Interesting- I wasn’t making this more general argument, although now I see that including the breaker as part of the engine does change the picture somewhat. My thought was more that, as well as being a breaker, Faust could be thought of as also a card that turns cards into credits, so it could be considered both a breaker and an engine piece. I wasn’t intending to say that other breakers were also engine pieces, although you make a good point about fixed strength breakers. Still, I’d be tempted to say this is more of a matter of making a particular engine more efficient, rather than being a part of the engine per se.

I would also not consider the breaker suite as part of an engine unless you want to take the step and expand the scope of the engine so that it converts resources to accesses. In the article it was just about a repeatable series of interactions that converted one resource to another at a higher efficiency than the base actions.
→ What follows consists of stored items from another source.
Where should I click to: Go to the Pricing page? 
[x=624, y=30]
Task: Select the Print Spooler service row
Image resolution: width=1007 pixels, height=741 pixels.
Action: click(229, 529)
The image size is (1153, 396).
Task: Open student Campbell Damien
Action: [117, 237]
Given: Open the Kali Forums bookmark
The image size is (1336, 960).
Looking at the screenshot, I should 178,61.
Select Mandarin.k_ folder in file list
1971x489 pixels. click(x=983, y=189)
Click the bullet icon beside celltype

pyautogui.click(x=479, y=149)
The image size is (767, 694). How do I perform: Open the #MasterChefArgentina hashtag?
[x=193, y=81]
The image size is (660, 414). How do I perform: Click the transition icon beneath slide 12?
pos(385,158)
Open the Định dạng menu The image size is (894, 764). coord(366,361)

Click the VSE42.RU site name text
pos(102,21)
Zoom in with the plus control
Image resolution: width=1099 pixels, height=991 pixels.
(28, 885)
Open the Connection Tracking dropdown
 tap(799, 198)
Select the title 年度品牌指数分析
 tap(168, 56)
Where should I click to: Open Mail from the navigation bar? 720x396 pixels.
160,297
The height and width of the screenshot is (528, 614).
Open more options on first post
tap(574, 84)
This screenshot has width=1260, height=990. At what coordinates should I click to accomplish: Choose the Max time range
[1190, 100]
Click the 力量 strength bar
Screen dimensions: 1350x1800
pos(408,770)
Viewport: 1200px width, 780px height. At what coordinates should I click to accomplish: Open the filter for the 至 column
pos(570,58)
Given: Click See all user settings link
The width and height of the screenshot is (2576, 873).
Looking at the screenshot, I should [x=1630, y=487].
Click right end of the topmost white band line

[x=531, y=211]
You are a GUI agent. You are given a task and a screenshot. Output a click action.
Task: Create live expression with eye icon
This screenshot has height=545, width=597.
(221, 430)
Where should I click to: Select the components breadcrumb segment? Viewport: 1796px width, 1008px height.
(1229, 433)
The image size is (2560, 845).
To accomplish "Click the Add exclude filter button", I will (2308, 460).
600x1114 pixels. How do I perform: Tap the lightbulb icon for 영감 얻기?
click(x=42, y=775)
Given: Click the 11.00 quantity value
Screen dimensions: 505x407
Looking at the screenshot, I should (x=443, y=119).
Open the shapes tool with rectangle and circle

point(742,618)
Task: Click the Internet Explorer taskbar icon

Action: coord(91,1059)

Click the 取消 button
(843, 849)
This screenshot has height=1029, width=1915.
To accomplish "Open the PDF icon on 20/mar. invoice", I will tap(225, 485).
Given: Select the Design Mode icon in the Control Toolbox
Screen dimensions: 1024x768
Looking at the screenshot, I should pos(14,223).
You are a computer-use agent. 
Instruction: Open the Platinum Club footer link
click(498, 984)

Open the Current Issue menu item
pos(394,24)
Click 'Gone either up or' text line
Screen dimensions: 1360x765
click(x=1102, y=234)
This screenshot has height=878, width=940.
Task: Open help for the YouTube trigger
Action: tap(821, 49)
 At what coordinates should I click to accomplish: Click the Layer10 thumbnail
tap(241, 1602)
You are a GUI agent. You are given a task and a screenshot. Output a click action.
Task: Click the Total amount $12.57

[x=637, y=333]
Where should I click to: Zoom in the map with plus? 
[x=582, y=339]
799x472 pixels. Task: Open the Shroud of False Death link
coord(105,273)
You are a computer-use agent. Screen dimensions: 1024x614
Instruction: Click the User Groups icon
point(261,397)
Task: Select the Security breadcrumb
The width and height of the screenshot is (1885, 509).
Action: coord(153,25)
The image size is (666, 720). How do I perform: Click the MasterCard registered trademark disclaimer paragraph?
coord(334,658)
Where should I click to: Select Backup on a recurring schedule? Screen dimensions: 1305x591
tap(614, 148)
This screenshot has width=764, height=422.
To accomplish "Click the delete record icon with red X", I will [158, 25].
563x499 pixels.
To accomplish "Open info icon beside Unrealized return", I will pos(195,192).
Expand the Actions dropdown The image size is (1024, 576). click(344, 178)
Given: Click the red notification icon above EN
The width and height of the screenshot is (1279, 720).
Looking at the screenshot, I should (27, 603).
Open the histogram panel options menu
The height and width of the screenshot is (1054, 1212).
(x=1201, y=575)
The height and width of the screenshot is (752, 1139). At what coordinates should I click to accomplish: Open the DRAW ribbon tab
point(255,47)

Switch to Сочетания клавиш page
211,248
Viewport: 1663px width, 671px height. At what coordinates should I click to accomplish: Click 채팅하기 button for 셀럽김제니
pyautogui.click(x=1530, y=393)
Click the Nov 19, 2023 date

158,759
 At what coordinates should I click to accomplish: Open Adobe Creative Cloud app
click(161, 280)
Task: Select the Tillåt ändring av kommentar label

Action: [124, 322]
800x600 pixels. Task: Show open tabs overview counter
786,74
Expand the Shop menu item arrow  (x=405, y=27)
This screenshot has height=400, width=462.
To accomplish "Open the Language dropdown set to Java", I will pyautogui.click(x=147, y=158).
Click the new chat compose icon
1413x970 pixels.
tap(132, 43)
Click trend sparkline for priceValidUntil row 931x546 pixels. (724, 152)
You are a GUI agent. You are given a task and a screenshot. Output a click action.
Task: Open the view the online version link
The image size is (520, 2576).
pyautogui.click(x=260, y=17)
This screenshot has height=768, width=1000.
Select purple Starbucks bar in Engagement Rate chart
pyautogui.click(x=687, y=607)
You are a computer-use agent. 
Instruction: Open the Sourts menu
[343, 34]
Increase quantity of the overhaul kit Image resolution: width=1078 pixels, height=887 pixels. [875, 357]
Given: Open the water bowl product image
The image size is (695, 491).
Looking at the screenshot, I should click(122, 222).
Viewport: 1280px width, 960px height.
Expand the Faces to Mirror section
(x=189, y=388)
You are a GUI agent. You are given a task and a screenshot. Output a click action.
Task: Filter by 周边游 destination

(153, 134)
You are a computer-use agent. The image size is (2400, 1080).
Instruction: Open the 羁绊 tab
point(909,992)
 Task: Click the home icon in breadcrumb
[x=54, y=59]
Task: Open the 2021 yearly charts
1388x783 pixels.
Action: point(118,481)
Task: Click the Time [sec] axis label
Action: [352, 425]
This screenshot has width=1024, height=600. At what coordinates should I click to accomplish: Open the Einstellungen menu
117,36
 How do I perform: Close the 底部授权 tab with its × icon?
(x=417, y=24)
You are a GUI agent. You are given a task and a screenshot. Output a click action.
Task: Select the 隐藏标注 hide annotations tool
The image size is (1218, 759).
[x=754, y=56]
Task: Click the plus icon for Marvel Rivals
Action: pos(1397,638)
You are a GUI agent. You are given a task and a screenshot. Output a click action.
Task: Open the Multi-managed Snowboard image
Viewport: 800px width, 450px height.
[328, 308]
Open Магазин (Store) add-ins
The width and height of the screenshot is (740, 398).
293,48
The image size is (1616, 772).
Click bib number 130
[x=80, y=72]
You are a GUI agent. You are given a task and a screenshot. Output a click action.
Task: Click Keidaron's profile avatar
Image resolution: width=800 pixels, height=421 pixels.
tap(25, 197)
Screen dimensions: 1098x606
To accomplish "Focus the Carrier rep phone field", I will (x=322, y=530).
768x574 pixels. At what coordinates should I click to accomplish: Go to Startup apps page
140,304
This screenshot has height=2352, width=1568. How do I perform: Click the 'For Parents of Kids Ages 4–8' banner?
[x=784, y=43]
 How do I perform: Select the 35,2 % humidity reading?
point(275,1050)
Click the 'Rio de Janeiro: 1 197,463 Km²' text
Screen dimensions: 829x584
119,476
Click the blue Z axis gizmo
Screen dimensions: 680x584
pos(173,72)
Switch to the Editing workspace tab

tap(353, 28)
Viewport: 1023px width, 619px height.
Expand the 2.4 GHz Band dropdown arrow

So in one case its the engine of the car, in another its the whole power train.

In a good deck the breaker suite or the part that enables accesses, works as a transmission in the car analogy. It takes a resource and converts it to momentum to go forward in the game state. These can be and often are separate entities and while some are better suited for some engines (faust/d4v1d with wyldcakes, fixed suite with the desperado/run engine) there is little intrinsic reason that they have to be run together.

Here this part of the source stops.